Die Stiftung Gesundheitsstadt Wiesbaden hat anlässlich ihres 25. Jubiläums den mit 25.000 Euro dotierten Wiesbadener Gesundheitspreis verliehen. Ausgezeichnet wurde die Hand und Ohr gGmbH für die Einrichtung einer psychosozialen Beratungsstelle in Gebärdensprache, die niederschwellige Unterstützung für gehörlose und hörbehinderte Menschen in Wiesbaden anbietet.
Preis für Beratungsstelle in Gebärdensprache
Die neue Beratungsstelle richtet sich an gehörlose und hörbehinderte Menschen und bietet Hilfe in Deutscher Gebärdensprache. Damit soll eine bestehende Versorgungslücke geschlossen werden. Nach Angaben der Initiatoren führen Kommunikationshürden und das Fehlen von psychosozialen Angeboten häufig zu Stress, Isolation und erschwertem Zugang zu Unterstützungsangeboten.

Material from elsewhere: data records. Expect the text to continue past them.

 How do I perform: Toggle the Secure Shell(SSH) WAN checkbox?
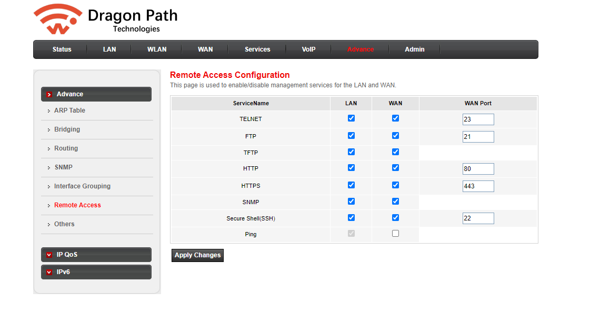(x=395, y=217)
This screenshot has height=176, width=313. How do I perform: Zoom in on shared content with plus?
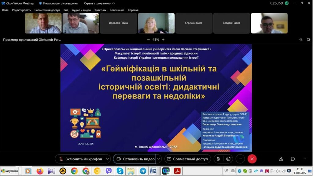coord(163,40)
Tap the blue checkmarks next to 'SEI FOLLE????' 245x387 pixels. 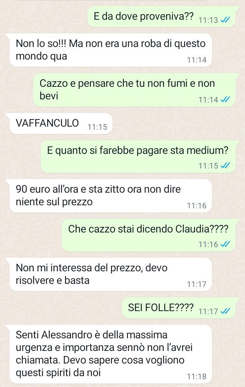(225, 311)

Die Jury begründete die Entscheidung mit der praktischen Relevanz und der Aussicht, die Teilhabe und Chancengleichheit für Betroffene zu verbessern. Der Betrag von 25.000 Euro soll den Aufbau und die Arbeit der Beratungsstelle fördern.
Feier zum 25. Jubiläum und Redebeiträge
Bei der Preisverleihung im Rathaus Festsaal würdigte Gesundheitsdezernentin Milena Löbcke das Projekt als Beispiel gelebter Inklusion. Sie sagte, das Angebot setze Inklusion konkret um und zeige, wie moderne psychosoziale Versorgung zugänglich, bedarfsgerecht und professionell gestaltet werden könne.
Oberbürgermeister Gert Uwe Mende gratulierte der Stiftung zum Jubiläum und dankte für 25 Jahre Engagement in der Gesundheitsförderung der Stadt. Im Rahmen der Veranstaltung wurde zudem Stiftungsratsvorsitzender Reinhard Claus geehrt, der dem Gremium seit der Gründung vorsteht.
Bei der Scheckübergabe wurden neben dem Preisträger Hans Beilborn von der Hand und Ohr gGmbH auch Vertreter der Stiftung und der Stadt gezeigt. Zur Feier gehörte außerdem eine Präsentation bereits geförderter Projekte.
Stiftung, Bewerbungen und Bedeutung für die kommunale Versorgung
Die Stiftung Gesundheitsstadt Wiesbaden wurde im Jahr 2000 gegründet und wird treuhänderisch von der städtischen EGW Gesellschaft für ein gesundes Wiesbaden verwaltet. Ziel der Stiftung ist es unter anderem, präventive Gesundheitsinitiativen und die Gesundheitswissenschaft in der Landeshauptstadt zu unterstützen.
Für den Wiesbadener Gesundheitspreis waren zahlreiche Bewerbungen eingegangen. Die Projekte deckten eine breite Palette kommunaler Gesundheitsarbeit ab, von digitalen Innovationen über Initiativen zur Stärkung der psychischen Gesundheit bis zu Bildungs und Präventionsangeboten für unterschiedliche Zielgruppen. Mit der Vergabe des Preises will die Stadt ein Versorgungssystem fördern, das alle Menschen erreicht.